§ **OBJECTIVE**
Could you reproduce word for word the part of the records that opens with the line containing "Maintenance [528, 170]" and closes with the line containing "This page has height=1308, width=924. Describe", both lines included?

-------- GIVEN DATA --------

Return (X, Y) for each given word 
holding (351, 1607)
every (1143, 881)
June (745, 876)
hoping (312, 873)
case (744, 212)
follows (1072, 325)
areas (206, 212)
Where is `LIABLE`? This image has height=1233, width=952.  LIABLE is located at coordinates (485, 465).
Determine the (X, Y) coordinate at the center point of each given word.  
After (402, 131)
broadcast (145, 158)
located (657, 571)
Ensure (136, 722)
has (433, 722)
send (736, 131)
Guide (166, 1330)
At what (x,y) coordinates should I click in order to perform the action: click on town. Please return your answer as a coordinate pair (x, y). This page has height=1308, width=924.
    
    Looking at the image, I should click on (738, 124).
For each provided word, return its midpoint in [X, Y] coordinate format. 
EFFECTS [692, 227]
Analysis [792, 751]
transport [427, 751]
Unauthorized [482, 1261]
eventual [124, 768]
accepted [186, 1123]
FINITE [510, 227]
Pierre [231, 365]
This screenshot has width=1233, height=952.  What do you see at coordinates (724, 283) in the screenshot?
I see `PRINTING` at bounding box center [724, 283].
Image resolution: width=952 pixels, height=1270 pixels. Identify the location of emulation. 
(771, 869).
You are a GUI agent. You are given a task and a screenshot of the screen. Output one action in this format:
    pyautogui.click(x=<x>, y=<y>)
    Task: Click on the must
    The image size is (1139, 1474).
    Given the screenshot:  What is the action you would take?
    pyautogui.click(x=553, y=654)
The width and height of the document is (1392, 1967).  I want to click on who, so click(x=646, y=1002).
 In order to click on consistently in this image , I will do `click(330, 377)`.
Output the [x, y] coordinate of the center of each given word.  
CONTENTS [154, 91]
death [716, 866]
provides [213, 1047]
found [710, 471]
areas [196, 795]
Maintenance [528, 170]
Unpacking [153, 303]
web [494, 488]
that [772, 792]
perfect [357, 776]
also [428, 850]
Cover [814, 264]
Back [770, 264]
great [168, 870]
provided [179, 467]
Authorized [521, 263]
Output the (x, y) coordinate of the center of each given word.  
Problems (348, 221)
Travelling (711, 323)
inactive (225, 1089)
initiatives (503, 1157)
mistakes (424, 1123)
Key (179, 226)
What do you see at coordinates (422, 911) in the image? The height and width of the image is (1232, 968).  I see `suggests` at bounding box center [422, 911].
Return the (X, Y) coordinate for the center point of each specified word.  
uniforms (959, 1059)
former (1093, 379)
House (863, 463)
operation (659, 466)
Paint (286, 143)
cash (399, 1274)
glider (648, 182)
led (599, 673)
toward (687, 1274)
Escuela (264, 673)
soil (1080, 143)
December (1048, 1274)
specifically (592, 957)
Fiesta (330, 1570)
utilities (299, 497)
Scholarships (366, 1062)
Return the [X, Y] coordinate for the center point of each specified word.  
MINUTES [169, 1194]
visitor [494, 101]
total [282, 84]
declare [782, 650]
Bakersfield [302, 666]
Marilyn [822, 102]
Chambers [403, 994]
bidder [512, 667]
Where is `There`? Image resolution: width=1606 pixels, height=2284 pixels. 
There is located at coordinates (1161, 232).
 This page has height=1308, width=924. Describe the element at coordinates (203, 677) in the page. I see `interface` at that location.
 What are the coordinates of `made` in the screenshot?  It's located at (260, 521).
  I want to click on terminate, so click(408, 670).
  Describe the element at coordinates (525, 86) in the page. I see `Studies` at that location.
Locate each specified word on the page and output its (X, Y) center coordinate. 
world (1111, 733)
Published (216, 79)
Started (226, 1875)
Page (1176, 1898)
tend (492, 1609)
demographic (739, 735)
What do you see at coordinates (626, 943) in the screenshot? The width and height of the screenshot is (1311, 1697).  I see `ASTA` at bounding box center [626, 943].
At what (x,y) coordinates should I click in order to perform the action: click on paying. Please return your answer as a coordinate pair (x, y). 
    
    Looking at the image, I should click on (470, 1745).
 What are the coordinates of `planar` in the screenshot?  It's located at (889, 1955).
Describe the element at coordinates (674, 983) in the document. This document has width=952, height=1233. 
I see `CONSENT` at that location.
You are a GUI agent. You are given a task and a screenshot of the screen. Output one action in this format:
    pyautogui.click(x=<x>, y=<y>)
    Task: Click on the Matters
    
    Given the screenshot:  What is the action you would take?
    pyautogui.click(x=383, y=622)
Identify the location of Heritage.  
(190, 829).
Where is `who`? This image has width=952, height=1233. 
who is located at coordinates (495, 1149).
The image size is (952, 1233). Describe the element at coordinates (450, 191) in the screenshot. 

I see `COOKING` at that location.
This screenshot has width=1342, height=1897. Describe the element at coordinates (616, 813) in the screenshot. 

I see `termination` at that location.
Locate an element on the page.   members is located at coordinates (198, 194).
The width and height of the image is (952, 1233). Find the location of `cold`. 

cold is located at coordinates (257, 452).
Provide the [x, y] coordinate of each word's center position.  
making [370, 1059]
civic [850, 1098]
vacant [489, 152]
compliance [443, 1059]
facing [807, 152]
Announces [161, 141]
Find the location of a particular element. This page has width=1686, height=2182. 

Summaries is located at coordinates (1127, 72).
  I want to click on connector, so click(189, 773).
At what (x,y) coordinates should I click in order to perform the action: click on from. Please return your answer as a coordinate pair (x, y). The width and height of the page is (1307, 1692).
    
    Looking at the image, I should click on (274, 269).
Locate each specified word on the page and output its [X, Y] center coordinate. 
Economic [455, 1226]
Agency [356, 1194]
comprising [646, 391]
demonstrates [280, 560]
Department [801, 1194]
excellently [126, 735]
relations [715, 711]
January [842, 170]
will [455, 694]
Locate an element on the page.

--------

§ **TASK SOLUTION**
Maintenance [528, 170]
Unpacking [153, 303]
web [494, 488]
that [772, 792]
perfect [357, 776]
also [428, 850]
Cover [814, 264]
Back [770, 264]
great [168, 870]
provided [179, 467]
Authorized [521, 263]
Output the (x, y) coordinate of the center of each given word.  
Problems (348, 221)
Travelling (711, 323)
inactive (225, 1089)
initiatives (503, 1157)
mistakes (424, 1123)
Key (179, 226)
What do you see at coordinates (422, 911) in the image? The height and width of the image is (1232, 968).  I see `suggests` at bounding box center [422, 911].
Return the (X, Y) coordinate for the center point of each specified word.  
uniforms (959, 1059)
former (1093, 379)
House (863, 463)
operation (659, 466)
Paint (286, 143)
cash (399, 1274)
glider (648, 182)
led (599, 673)
toward (687, 1274)
Escuela (264, 673)
soil (1080, 143)
December (1048, 1274)
specifically (592, 957)
Fiesta (330, 1570)
utilities (299, 497)
Scholarships (366, 1062)
Return the [X, Y] coordinate for the center point of each specified word.  
MINUTES [169, 1194]
visitor [494, 101]
total [282, 84]
declare [782, 650]
Bakersfield [302, 666]
Marilyn [822, 102]
Chambers [403, 994]
bidder [512, 667]
Where is `There`? Image resolution: width=1606 pixels, height=2284 pixels. 
There is located at coordinates (1161, 232).
 This page has height=1308, width=924. Describe the element at coordinates (203, 677) in the page. I see `interface` at that location.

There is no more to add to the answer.